◆ **SHORT TASK 1**: Transcribe everything in the forum post about the Open Source AI Definition from "It is however" down to "share Data information.", with both ends included.

Similar issue for OLMo 7B Instruct, the model card says:

For training data details, please see the Dolma, Tulu 2, and UltraFeedback documentation.

Which version of Tulu 2 and UltraFeedback was used? That would fail Julia’s criteria, too… And that’s the top scoring model.

Now, even more complicated: the ancestor of Pythia 7B is built on the the Pile dataset. Pythia-7B is one of the most well documented model out there, code, data, papers, community… all open. The dataset it’s built on was public, too but the Pile was subject to a takedown request for alleged copyright violation and is not available anymore.

The Pile is no longer hosted or distributed by The-Eye or afils.
It is however still shared among the AI/ML community presumably for its historical significance and so can still be found via public torrents.

Hashes of the original dataset can be obtained from eleuther.ai at request.

Now what do we do? If I can imagine of an Open Source AI, Pythia-7B must be one. It probably even matched @juliaferraioli’s high bar for a few months. But now, what’s Pythia-7B today?

And yet, all of these systems are at the top of the charts for transparency, and reproducibility. If you look at the preliminary results of the validation phase, Pythia and OLMo both would be Open Source AI, while Falcon, Grok, Llama, Mistral would not because they don’t share Data information.

Is the draft Open Source AI Definition working as intended? Can we please get more eyeballs to review systems?

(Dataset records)

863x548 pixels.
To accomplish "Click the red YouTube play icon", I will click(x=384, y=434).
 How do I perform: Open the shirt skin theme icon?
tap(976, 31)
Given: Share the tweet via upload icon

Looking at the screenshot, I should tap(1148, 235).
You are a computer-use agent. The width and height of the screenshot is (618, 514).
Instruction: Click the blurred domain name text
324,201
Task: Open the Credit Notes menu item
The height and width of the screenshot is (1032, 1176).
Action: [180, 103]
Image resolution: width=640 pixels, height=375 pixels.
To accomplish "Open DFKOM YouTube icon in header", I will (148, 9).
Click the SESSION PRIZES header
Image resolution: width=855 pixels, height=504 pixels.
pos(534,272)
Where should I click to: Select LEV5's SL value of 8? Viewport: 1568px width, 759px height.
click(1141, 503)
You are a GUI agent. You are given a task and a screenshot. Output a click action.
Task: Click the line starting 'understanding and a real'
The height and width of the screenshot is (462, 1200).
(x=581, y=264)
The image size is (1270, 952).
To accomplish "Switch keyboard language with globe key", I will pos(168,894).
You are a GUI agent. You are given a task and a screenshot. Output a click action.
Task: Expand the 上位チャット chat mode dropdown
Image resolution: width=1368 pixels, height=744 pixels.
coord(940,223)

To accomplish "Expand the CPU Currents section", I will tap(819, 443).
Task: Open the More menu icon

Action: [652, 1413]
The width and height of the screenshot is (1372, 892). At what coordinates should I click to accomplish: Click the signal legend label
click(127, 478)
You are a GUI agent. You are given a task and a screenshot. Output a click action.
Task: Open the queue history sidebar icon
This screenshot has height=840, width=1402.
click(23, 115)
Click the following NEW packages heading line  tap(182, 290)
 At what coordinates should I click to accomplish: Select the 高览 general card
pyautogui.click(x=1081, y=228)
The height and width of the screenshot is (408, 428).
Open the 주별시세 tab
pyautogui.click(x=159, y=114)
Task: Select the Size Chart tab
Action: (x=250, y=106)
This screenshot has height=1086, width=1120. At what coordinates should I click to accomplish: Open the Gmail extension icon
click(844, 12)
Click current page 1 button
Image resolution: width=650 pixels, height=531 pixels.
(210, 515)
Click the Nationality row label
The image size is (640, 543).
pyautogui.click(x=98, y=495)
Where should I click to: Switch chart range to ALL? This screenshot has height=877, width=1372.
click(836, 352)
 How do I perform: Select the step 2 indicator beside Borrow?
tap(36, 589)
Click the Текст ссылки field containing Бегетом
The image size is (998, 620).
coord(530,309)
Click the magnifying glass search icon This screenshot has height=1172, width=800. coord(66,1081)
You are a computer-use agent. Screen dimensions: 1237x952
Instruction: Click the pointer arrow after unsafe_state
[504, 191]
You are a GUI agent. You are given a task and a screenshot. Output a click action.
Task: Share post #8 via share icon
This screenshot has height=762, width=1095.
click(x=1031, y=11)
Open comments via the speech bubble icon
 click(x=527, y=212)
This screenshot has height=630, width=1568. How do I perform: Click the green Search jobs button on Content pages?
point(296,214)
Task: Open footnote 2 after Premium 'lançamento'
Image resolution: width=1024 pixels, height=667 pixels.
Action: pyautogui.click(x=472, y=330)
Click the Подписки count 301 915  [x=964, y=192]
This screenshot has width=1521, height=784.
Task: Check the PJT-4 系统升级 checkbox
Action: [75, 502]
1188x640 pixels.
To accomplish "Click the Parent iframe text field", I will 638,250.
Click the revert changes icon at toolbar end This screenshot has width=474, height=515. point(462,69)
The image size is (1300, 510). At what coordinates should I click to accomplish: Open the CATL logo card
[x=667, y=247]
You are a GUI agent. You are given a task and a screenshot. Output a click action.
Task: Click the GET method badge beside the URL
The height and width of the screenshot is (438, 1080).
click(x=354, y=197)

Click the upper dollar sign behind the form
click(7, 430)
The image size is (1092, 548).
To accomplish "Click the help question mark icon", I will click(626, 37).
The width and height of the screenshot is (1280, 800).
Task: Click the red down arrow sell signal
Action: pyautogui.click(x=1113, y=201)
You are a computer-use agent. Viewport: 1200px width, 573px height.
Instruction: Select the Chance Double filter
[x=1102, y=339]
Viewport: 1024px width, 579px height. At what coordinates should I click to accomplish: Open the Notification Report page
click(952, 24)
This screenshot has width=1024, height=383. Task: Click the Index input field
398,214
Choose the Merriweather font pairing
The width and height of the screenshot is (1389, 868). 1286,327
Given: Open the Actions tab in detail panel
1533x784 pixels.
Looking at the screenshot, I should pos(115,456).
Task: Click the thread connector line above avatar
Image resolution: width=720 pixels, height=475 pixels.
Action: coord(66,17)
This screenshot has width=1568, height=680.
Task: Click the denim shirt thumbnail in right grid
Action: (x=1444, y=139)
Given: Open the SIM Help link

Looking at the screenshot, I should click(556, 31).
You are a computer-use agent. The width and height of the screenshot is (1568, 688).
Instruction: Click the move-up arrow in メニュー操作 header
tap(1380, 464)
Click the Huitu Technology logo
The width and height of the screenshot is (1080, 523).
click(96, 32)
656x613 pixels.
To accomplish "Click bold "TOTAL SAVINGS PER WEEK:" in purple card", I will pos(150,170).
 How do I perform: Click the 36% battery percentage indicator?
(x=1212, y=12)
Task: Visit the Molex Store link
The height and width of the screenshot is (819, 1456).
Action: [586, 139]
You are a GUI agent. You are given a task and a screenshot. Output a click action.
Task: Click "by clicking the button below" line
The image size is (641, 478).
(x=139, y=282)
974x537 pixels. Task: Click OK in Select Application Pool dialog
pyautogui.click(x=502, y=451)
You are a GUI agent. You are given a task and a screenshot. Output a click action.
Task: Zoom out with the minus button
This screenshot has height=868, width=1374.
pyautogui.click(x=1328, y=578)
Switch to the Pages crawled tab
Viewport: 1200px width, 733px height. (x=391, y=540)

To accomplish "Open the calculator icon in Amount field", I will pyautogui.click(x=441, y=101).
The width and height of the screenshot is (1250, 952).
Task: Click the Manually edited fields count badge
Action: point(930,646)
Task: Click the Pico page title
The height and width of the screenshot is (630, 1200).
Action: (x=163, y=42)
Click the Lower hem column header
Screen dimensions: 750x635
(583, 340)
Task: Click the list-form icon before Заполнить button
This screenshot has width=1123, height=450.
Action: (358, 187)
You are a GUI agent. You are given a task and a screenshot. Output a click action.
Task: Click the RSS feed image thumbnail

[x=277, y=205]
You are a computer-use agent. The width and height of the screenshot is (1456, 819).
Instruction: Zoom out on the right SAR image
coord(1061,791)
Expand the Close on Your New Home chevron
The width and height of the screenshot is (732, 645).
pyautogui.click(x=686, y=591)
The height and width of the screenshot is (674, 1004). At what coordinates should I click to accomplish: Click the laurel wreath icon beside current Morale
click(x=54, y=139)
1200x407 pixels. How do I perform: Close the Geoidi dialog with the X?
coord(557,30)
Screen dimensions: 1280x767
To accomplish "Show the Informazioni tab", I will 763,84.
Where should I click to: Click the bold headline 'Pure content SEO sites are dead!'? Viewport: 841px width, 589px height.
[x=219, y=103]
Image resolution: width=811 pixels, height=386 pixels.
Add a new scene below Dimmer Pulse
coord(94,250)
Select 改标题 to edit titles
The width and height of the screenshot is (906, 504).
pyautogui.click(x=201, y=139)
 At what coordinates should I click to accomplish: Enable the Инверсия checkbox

◆ **SHORT TASK 2**: Restate word for word the dataset entries, everything from the first entry down to and including the line that contains "I will pos(168,894).".

◆ **FULL ANSWER 1**:
It is however still shared among the AI/ML community presumably for its historical significance and so can still be found via public torrents.

Hashes of the original dataset can be obtained from eleuther.ai at request.

Now what do we do? If I can imagine of an Open Source AI, Pythia-7B must be one. It probably even matched @juliaferraioli’s high bar for a few months. But now, what’s Pythia-7B today?

And yet, all of these systems are at the top of the charts for transparency, and reproducibility. If you look at the preliminary results of the validation phase, Pythia and OLMo both would be Open Source AI, while Falcon, Grok, Llama, Mistral would not because they don’t share Data information.

◆ **FULL ANSWER 2**:
863x548 pixels.
To accomplish "Click the red YouTube play icon", I will click(x=384, y=434).
 How do I perform: Open the shirt skin theme icon?
tap(976, 31)
Given: Share the tweet via upload icon

Looking at the screenshot, I should tap(1148, 235).
You are a computer-use agent. The width and height of the screenshot is (618, 514).
Instruction: Click the blurred domain name text
324,201
Task: Open the Credit Notes menu item
The height and width of the screenshot is (1032, 1176).
Action: [180, 103]
Image resolution: width=640 pixels, height=375 pixels.
To accomplish "Open DFKOM YouTube icon in header", I will (148, 9).
Click the SESSION PRIZES header
Image resolution: width=855 pixels, height=504 pixels.
pos(534,272)
Where should I click to: Select LEV5's SL value of 8? Viewport: 1568px width, 759px height.
click(1141, 503)
You are a GUI agent. You are given a task and a screenshot. Output a click action.
Task: Click the line starting 'understanding and a real'
The height and width of the screenshot is (462, 1200).
(x=581, y=264)
The image size is (1270, 952).
To accomplish "Switch keyboard language with globe key", I will pos(168,894).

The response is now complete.